BARITORAYAPOST.COM (Palangka Raya) - Pepatah "Bersatu kita teguh, bercerai kita runtuh!" Kalimat tersebut sempat populer di kalangan masyarakat Indonesia pada tahun 90-an, namun dengungannya kini mulai jarang sekali terdengar. Kalimat tersebut singkat, namun maknanya dapat tergambar dengan sangat jelas. Persatuan adalah landasan semangat yang sejak dulu digunakan oleh para pejuang untuk membangun bangsa. Budaya gotong royong merupakan salah satu perwujudan nyata dari semangat persatuan masyarakat Indonesia.

Presiden Republik Indonesia yang pertama, yakni Presiden Soekarno, bahkan menyampaikan jika gotong royong merupakan "jiwa" masyarakat Indonesia pada sidang Badan Penyelidik Usaha Persiapan Kemerdekaan Indonesia (BPUPKI) di tahun 1945. Sayangnya, saat ini budaya gotong royong mulai perlahan hilang. Jika kita berbicara masa lalu, mudah sekali menemukan budaya gotong royong dalam berbagai bentuk.

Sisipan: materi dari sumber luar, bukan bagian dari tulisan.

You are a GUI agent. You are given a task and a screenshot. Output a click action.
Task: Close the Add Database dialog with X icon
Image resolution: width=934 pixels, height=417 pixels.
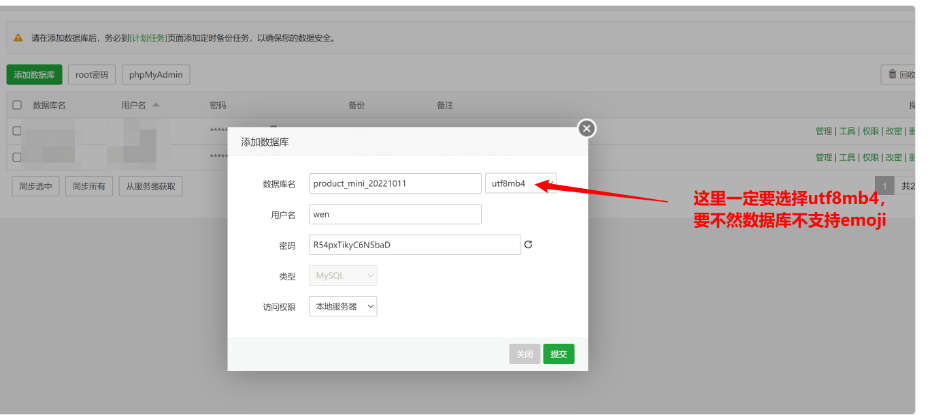click(x=587, y=128)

Mulai dari kerja bakti yang seringkali dilakukan warga masyarakat setiap satu minggu sekali hingga budaya gotong royong antar umat beragama. Budaya gotong royong adalah identitas nasional. Karenanya, budaya gotong royong seharusnya terus dijaga supaya terus diamalkan dalam kehidupan sehari-hari.

Di tengah kehidupan moderen dan kekinian yang makin menggiilas kearifan budaya Nusantara, warga suku Dayak yang berada di "Pulau Borneo" ini justru sebaliknya. Semangat bergotong-royong masih cukup kuat dan erat.

Hal itu setidaknya terlihat dari warga setempat setiap ada hajatan salah satu warga, baik itu resepsi perkawinan dan kematian, syukuran bahkan kegiatan yang memerlukan banyak orang selalu dengan cara gotong royong.

Penulis yang juga bersuku Dayak ini pun sangat merasakan semangat gotong royong yang mencerminkan persatuan antara masyarakat yang satu dengan yang lainnya masih terjalin dengan baik dan sangat erat.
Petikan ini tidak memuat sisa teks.